The records that follow are to be transcribed exactly.

[Data entries]
╔══

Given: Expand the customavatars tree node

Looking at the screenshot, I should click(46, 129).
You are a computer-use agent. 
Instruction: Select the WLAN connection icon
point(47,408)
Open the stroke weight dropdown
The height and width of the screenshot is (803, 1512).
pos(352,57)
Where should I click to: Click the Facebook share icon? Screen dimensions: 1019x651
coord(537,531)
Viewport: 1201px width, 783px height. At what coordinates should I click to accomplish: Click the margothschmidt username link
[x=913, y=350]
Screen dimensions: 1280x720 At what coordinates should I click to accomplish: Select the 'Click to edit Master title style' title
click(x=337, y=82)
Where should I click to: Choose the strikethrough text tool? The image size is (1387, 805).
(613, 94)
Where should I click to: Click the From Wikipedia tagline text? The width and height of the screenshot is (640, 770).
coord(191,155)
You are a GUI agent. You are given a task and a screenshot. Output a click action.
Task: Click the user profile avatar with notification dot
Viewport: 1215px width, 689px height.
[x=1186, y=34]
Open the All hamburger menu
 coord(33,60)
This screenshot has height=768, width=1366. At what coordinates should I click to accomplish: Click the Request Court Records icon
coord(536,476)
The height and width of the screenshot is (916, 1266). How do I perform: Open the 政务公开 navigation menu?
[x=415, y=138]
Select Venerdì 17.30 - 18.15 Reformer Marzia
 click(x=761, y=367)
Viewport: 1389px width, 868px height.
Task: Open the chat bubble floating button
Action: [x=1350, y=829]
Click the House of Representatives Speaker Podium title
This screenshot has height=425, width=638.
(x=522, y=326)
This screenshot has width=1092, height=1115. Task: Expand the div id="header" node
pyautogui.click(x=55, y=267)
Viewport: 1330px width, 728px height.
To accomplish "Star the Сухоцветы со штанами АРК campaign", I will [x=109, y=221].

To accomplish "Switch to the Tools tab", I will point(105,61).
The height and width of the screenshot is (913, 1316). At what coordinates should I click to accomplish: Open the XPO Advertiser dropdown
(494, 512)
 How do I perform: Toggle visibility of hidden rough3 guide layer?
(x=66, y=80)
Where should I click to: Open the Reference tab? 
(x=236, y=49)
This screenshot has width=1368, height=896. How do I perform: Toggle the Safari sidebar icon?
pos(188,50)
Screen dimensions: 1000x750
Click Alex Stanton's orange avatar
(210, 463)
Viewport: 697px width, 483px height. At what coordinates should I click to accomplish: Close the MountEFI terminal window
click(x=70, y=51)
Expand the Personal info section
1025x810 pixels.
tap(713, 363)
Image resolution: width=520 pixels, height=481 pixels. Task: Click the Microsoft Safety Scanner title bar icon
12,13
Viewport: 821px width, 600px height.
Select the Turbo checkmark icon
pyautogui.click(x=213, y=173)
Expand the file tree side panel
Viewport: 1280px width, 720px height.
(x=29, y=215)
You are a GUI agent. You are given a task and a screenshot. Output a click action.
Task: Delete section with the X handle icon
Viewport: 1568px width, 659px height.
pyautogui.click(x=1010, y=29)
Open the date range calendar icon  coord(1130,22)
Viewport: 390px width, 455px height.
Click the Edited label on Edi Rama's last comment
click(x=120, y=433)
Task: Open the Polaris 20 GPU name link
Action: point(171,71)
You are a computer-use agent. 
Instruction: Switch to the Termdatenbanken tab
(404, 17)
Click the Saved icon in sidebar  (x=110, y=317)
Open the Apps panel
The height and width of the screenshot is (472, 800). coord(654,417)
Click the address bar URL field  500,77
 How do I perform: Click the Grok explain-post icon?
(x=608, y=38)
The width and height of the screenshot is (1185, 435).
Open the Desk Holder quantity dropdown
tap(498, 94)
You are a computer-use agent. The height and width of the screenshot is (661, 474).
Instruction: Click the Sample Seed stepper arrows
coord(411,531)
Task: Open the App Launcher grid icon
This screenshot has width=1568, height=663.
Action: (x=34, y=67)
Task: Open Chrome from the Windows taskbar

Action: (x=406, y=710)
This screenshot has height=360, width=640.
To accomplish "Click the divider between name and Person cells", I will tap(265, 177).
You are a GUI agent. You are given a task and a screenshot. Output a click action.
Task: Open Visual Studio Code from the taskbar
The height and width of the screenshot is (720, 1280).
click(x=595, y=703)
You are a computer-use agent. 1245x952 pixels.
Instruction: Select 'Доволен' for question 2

╚══

Task response:
Given: Expand the customavatars tree node

Looking at the screenshot, I should click(46, 129).
You are a computer-use agent. 
Instruction: Select the WLAN connection icon
point(47,408)
Open the stroke weight dropdown
The height and width of the screenshot is (803, 1512).
pos(352,57)
Where should I click to: Click the Facebook share icon? Screen dimensions: 1019x651
coord(537,531)
Viewport: 1201px width, 783px height. At what coordinates should I click to accomplish: Click the margothschmidt username link
[x=913, y=350]
Screen dimensions: 1280x720 At what coordinates should I click to accomplish: Select the 'Click to edit Master title style' title
click(x=337, y=82)
Where should I click to: Choose the strikethrough text tool? The image size is (1387, 805).
(613, 94)
Where should I click to: Click the From Wikipedia tagline text? The width and height of the screenshot is (640, 770).
coord(191,155)
You are a GUI agent. You are given a task and a screenshot. Output a click action.
Task: Click the user profile avatar with notification dot
Viewport: 1215px width, 689px height.
[x=1186, y=34]
Open the All hamburger menu
 coord(33,60)
This screenshot has height=768, width=1366. At what coordinates should I click to accomplish: Click the Request Court Records icon
coord(536,476)
The height and width of the screenshot is (916, 1266). How do I perform: Open the 政务公开 navigation menu?
[x=415, y=138]
Select Venerdì 17.30 - 18.15 Reformer Marzia
 click(x=761, y=367)
Viewport: 1389px width, 868px height.
Task: Open the chat bubble floating button
Action: [x=1350, y=829]
Click the House of Representatives Speaker Podium title
This screenshot has height=425, width=638.
(x=522, y=326)
This screenshot has width=1092, height=1115. Task: Expand the div id="header" node
pyautogui.click(x=55, y=267)
Viewport: 1330px width, 728px height.
To accomplish "Star the Сухоцветы со штанами АРК campaign", I will [x=109, y=221].

To accomplish "Switch to the Tools tab", I will point(105,61).
The height and width of the screenshot is (913, 1316). At what coordinates should I click to accomplish: Open the XPO Advertiser dropdown
(494, 512)
 How do I perform: Toggle visibility of hidden rough3 guide layer?
(x=66, y=80)
Where should I click to: Open the Reference tab? 
(x=236, y=49)
This screenshot has width=1368, height=896. How do I perform: Toggle the Safari sidebar icon?
pos(188,50)
Screen dimensions: 1000x750
Click Alex Stanton's orange avatar
(210, 463)
Viewport: 697px width, 483px height. At what coordinates should I click to accomplish: Close the MountEFI terminal window
click(x=70, y=51)
Expand the Personal info section
1025x810 pixels.
tap(713, 363)
Image resolution: width=520 pixels, height=481 pixels. Task: Click the Microsoft Safety Scanner title bar icon
12,13
Viewport: 821px width, 600px height.
Select the Turbo checkmark icon
pyautogui.click(x=213, y=173)
Expand the file tree side panel
Viewport: 1280px width, 720px height.
(x=29, y=215)
You are a GUI agent. You are given a task and a screenshot. Output a click action.
Task: Delete section with the X handle icon
Viewport: 1568px width, 659px height.
pyautogui.click(x=1010, y=29)
Open the date range calendar icon  coord(1130,22)
Viewport: 390px width, 455px height.
Click the Edited label on Edi Rama's last comment
click(x=120, y=433)
Task: Open the Polaris 20 GPU name link
Action: point(171,71)
You are a computer-use agent. 
Instruction: Switch to the Termdatenbanken tab
(404, 17)
Click the Saved icon in sidebar  (x=110, y=317)
Open the Apps panel
The height and width of the screenshot is (472, 800). coord(654,417)
Click the address bar URL field  500,77
 How do I perform: Click the Grok explain-post icon?
(x=608, y=38)
The width and height of the screenshot is (1185, 435).
Open the Desk Holder quantity dropdown
tap(498, 94)
You are a computer-use agent. The height and width of the screenshot is (661, 474).
Instruction: Click the Sample Seed stepper arrows
coord(411,531)
Task: Open the App Launcher grid icon
This screenshot has width=1568, height=663.
Action: (x=34, y=67)
Task: Open Chrome from the Windows taskbar

Action: (x=406, y=710)
This screenshot has height=360, width=640.
To accomplish "Click the divider between name and Person cells", I will tap(265, 177).
You are a GUI agent. You are given a task and a screenshot. Output a click action.
Task: Open Visual Studio Code from the taskbar
The height and width of the screenshot is (720, 1280).
click(x=595, y=703)
You are a computer-use agent. 1245x952 pixels.
Instruction: Select 'Доволен' for question 2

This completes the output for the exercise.